* **What you are asked to do**
Return the data below in full, matching every line exactly.

Stored items

------------

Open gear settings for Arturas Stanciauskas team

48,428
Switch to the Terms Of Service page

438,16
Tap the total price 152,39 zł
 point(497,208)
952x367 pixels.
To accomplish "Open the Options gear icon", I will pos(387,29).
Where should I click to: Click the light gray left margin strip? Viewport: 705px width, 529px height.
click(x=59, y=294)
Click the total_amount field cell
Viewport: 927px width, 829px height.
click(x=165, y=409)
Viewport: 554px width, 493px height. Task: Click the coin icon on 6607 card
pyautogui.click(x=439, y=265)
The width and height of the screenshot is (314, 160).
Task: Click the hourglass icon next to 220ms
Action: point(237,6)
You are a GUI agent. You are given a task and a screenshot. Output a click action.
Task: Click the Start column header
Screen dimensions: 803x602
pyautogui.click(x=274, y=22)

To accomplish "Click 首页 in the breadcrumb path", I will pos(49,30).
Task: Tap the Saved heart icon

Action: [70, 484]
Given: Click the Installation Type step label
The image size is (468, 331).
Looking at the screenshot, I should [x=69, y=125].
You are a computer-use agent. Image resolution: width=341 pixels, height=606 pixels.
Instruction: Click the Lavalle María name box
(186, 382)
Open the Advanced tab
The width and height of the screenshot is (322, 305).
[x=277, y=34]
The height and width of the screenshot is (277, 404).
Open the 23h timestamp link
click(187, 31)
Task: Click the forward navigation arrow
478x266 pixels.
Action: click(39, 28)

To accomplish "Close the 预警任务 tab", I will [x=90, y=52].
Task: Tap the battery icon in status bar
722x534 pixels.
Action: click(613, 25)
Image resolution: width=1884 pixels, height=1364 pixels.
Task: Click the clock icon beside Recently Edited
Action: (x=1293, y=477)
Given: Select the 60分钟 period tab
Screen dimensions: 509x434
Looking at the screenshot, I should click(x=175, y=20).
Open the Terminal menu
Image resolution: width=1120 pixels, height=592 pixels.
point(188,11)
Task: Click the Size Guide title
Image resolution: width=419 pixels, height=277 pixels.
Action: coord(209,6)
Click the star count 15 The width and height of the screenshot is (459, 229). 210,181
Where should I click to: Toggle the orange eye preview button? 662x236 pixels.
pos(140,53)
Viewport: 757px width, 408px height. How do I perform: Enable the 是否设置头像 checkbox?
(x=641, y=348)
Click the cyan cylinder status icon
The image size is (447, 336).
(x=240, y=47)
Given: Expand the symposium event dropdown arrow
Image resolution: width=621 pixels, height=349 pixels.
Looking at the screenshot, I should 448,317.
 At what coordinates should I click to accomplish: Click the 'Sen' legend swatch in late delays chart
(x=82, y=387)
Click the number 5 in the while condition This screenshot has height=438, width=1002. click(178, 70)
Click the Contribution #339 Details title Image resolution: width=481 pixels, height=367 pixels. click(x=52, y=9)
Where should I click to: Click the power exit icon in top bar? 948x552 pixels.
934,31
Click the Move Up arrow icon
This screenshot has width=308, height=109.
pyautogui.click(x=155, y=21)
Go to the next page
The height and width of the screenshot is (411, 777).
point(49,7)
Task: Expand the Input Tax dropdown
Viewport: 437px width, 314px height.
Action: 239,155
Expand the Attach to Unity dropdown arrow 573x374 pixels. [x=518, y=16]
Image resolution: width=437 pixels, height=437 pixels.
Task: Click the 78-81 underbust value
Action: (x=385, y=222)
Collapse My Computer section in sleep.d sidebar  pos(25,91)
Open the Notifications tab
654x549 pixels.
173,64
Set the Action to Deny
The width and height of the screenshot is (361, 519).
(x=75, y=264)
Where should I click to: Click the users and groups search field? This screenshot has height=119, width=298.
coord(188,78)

------------

* **Answer to the exercise**
Open gear settings for Arturas Stanciauskas team

48,428
Switch to the Terms Of Service page

438,16
Tap the total price 152,39 zł
 point(497,208)
952x367 pixels.
To accomplish "Open the Options gear icon", I will pos(387,29).
Where should I click to: Click the light gray left margin strip? Viewport: 705px width, 529px height.
click(x=59, y=294)
Click the total_amount field cell
Viewport: 927px width, 829px height.
click(x=165, y=409)
Viewport: 554px width, 493px height. Task: Click the coin icon on 6607 card
pyautogui.click(x=439, y=265)
The width and height of the screenshot is (314, 160).
Task: Click the hourglass icon next to 220ms
Action: point(237,6)
You are a GUI agent. You are given a task and a screenshot. Output a click action.
Task: Click the Start column header
Screen dimensions: 803x602
pyautogui.click(x=274, y=22)

To accomplish "Click 首页 in the breadcrumb path", I will pos(49,30).
Task: Tap the Saved heart icon

Action: [70, 484]
Given: Click the Installation Type step label
The image size is (468, 331).
Looking at the screenshot, I should [x=69, y=125].
You are a computer-use agent. Image resolution: width=341 pixels, height=606 pixels.
Instruction: Click the Lavalle María name box
(186, 382)
Open the Advanced tab
The width and height of the screenshot is (322, 305).
[x=277, y=34]
The height and width of the screenshot is (277, 404).
Open the 23h timestamp link
click(187, 31)
Task: Click the forward navigation arrow
478x266 pixels.
Action: click(39, 28)

To accomplish "Close the 预警任务 tab", I will [x=90, y=52].
Task: Tap the battery icon in status bar
722x534 pixels.
Action: click(613, 25)
Image resolution: width=1884 pixels, height=1364 pixels.
Task: Click the clock icon beside Recently Edited
Action: (x=1293, y=477)
Given: Select the 60分钟 period tab
Screen dimensions: 509x434
Looking at the screenshot, I should click(x=175, y=20).
Open the Terminal menu
Image resolution: width=1120 pixels, height=592 pixels.
point(188,11)
Task: Click the Size Guide title
Image resolution: width=419 pixels, height=277 pixels.
Action: coord(209,6)
Click the star count 15 The width and height of the screenshot is (459, 229). 210,181
Where should I click to: Toggle the orange eye preview button? 662x236 pixels.
pos(140,53)
Viewport: 757px width, 408px height. How do I perform: Enable the 是否设置头像 checkbox?
(x=641, y=348)
Click the cyan cylinder status icon
The image size is (447, 336).
(x=240, y=47)
Given: Expand the symposium event dropdown arrow
Image resolution: width=621 pixels, height=349 pixels.
Looking at the screenshot, I should 448,317.
 At what coordinates should I click to accomplish: Click the 'Sen' legend swatch in late delays chart
(x=82, y=387)
Click the number 5 in the while condition This screenshot has height=438, width=1002. click(178, 70)
Click the Contribution #339 Details title Image resolution: width=481 pixels, height=367 pixels. click(x=52, y=9)
Where should I click to: Click the power exit icon in top bar? 948x552 pixels.
934,31
Click the Move Up arrow icon
This screenshot has width=308, height=109.
pyautogui.click(x=155, y=21)
Go to the next page
The height and width of the screenshot is (411, 777).
point(49,7)
Task: Expand the Input Tax dropdown
Viewport: 437px width, 314px height.
Action: 239,155
Expand the Attach to Unity dropdown arrow 573x374 pixels. [x=518, y=16]
Image resolution: width=437 pixels, height=437 pixels.
Task: Click the 78-81 underbust value
Action: (x=385, y=222)
Collapse My Computer section in sleep.d sidebar  pos(25,91)
Open the Notifications tab
654x549 pixels.
173,64
Set the Action to Deny
The width and height of the screenshot is (361, 519).
(x=75, y=264)
Where should I click to: Click the users and groups search field? This screenshot has height=119, width=298.
coord(188,78)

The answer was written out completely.